Cleanly isolating vocals from drums, bass, piano, and other musical accompaniment is the dream of every mashup artist, karaoke fan, and producer. Commercial solutions exist, but can be expensive and unreliable. Techniques like phase cancellation have very mixed results.
The engineering team behind streaming music service Deezer just open-sourced Spleeter, their audio separation library built on Python and TensorFlow that uses machine learning to quickly and freely separate music into stems. (Read more in today’s announcement.)
You can train it yourself if you have the resources, but the three models they released already far surpass any available free tool that I know of, and rival commercial plugins and services. The library ships with three pre-trained models:
- Two stems – Vocals and Other Accompaniment
- Four stems – Vocals, Drums, Bass, Other
- Five stems – Vocals, Drums, Bass, Piano, Other
It took a couple minutes to install the library, which includes installing Conda, and processing audio was much faster than expected.

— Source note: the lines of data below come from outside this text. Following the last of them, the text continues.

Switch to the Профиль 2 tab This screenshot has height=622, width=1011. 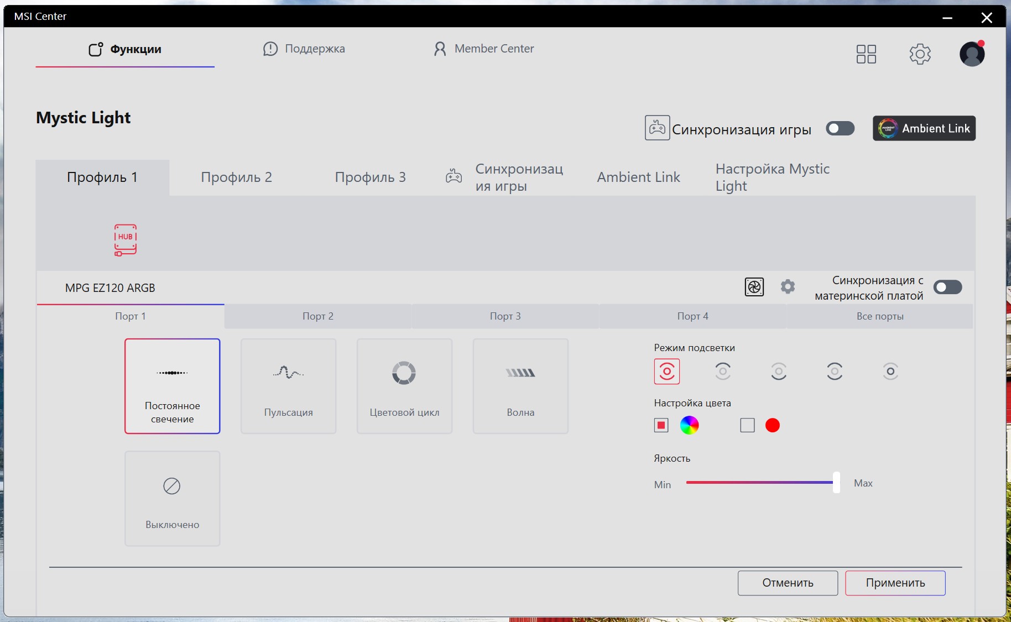(236, 177)
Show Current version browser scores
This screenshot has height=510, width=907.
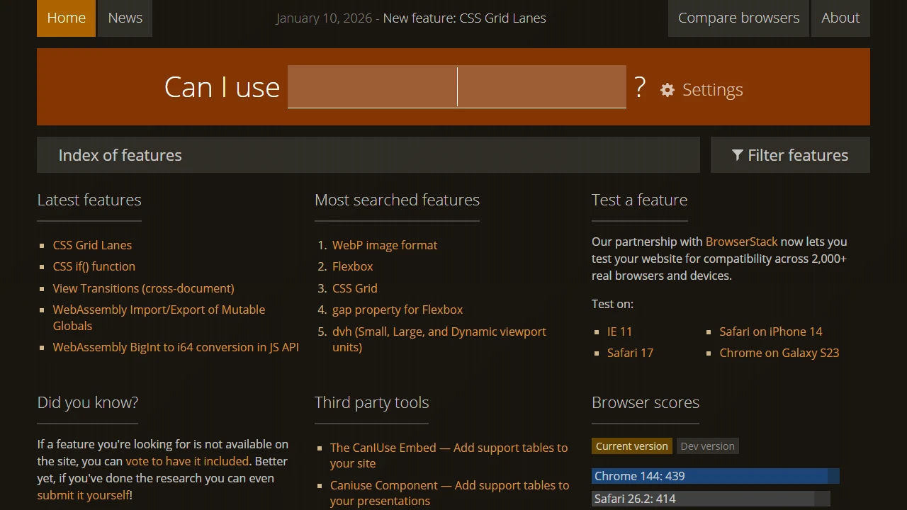coord(631,446)
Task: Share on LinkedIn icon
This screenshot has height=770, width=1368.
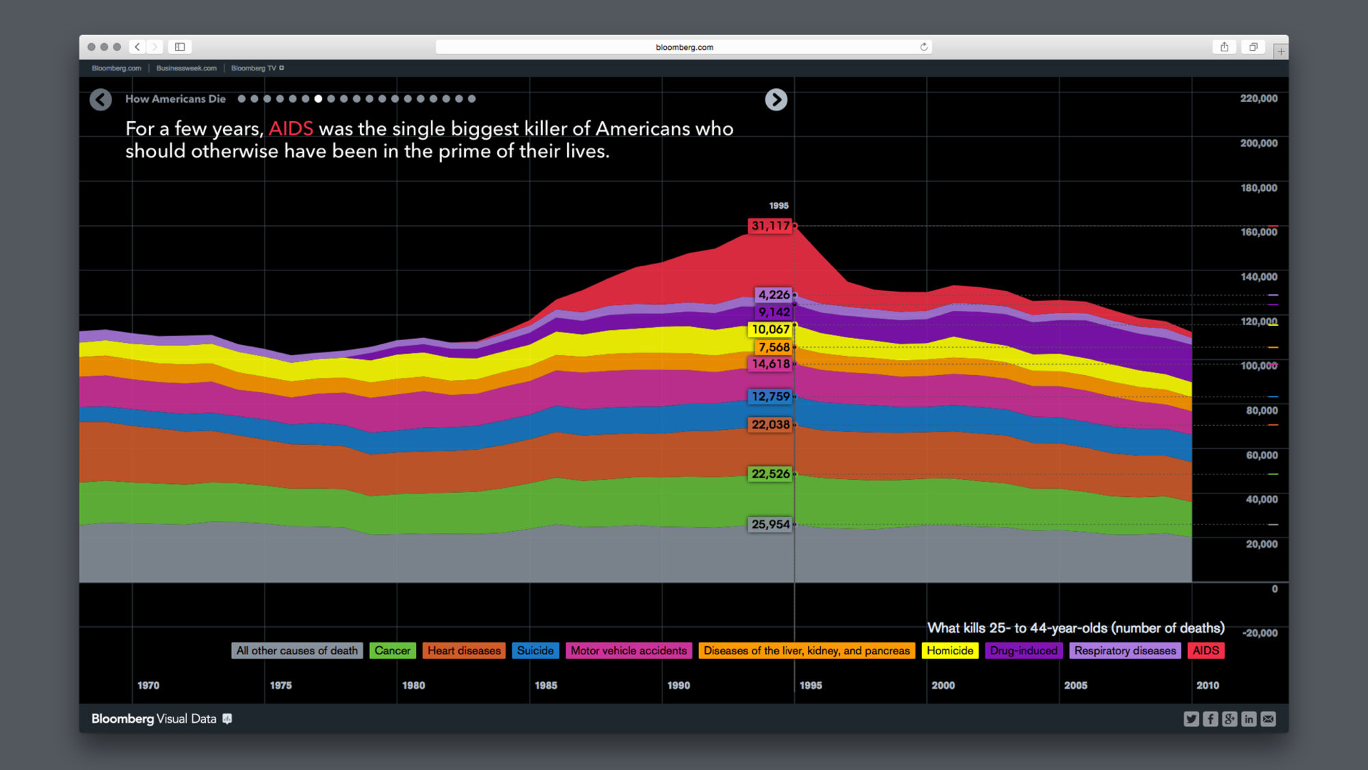Action: (1248, 719)
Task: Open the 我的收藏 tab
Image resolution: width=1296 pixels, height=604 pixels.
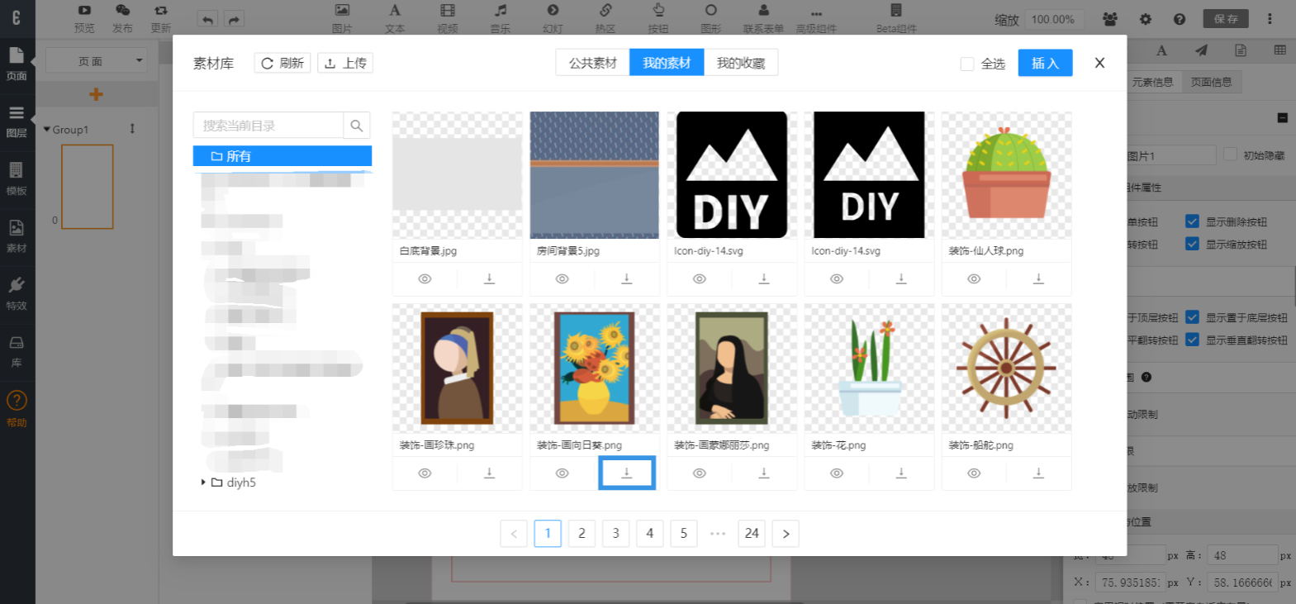Action: click(740, 63)
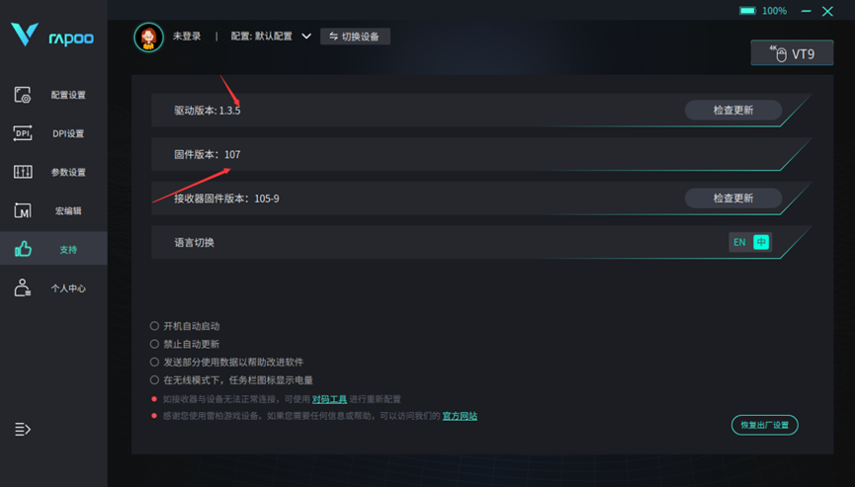Open the 官方网站 link

(x=460, y=416)
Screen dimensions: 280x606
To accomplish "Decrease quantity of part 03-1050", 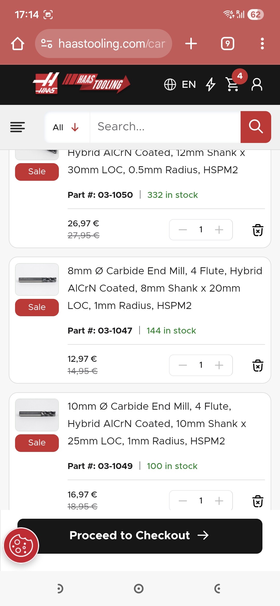I will (x=183, y=230).
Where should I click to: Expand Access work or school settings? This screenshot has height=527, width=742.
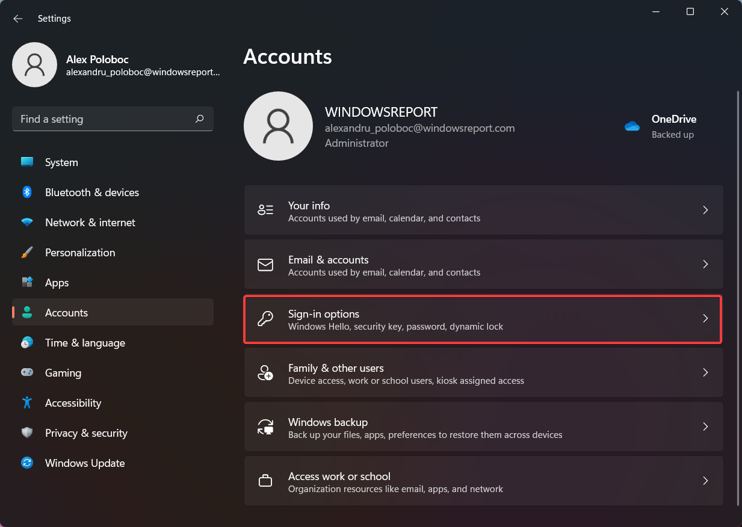(705, 481)
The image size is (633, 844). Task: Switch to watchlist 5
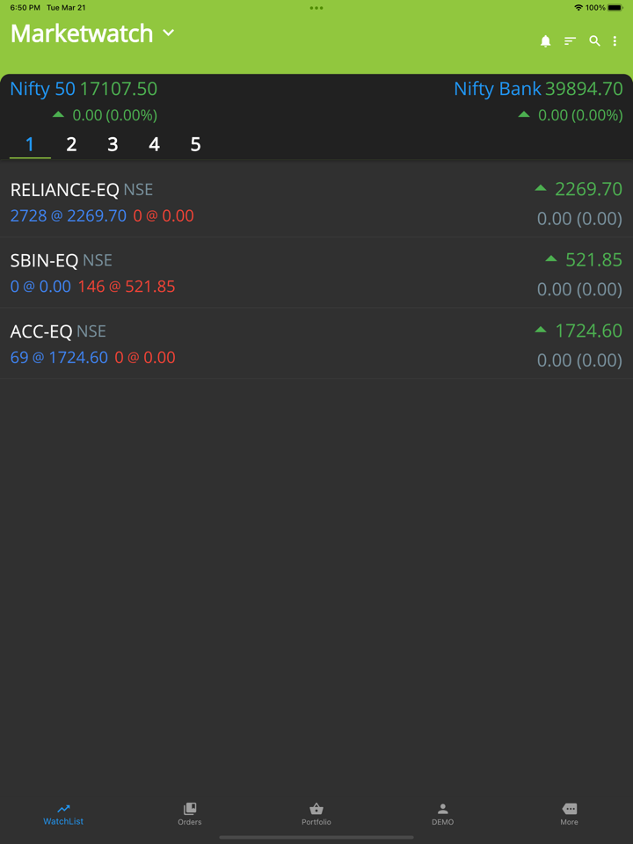[195, 144]
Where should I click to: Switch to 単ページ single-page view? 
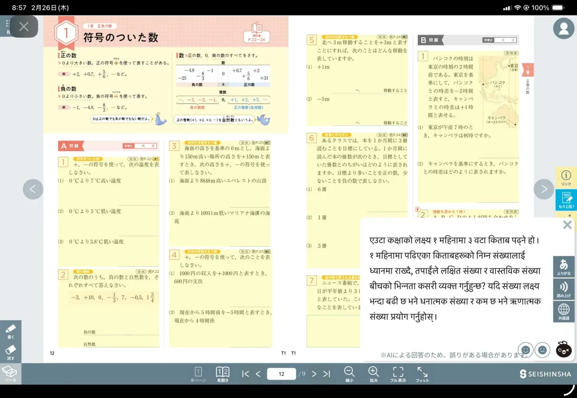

On my five-year-old MacBook Pro using the CPU only, Spleeter processed audio at a rate of about 5.5x faster than real-time for the simplest two-stem separation, or about one minute of processing time for every 5.5 minutes of audio. Five-stem separation took around three minutes for 5.5 minutes of audio.
When running on a GPU, the Deezer team report speeds 100x faster than real-time for four stems, converting 3.5 hours of music in less than 90 seconds on a single GeForce GTX 1080.
Sample Results
But how are the results? I tried a handful of tracks across multiple genres, and all performed incredibly well. Vocals sometimes get a robotic autotuned feel, but the amount of bleed is shockingly low relative to other solutions.
I ran several songs through the two-stem filter, which is the fastest and most useful. The 30-second samples are the separations from the simplest two-stem model, with links to the original studio tracks where available.
🎶 Lizzo – “Truth Hurts”
Compare the above to the isolated vocals generated by PhonicMind, a commercial service that uses machine learning to separate audio, starting at $3.99 per song. The piano is audible throughout PhonicMind’s track.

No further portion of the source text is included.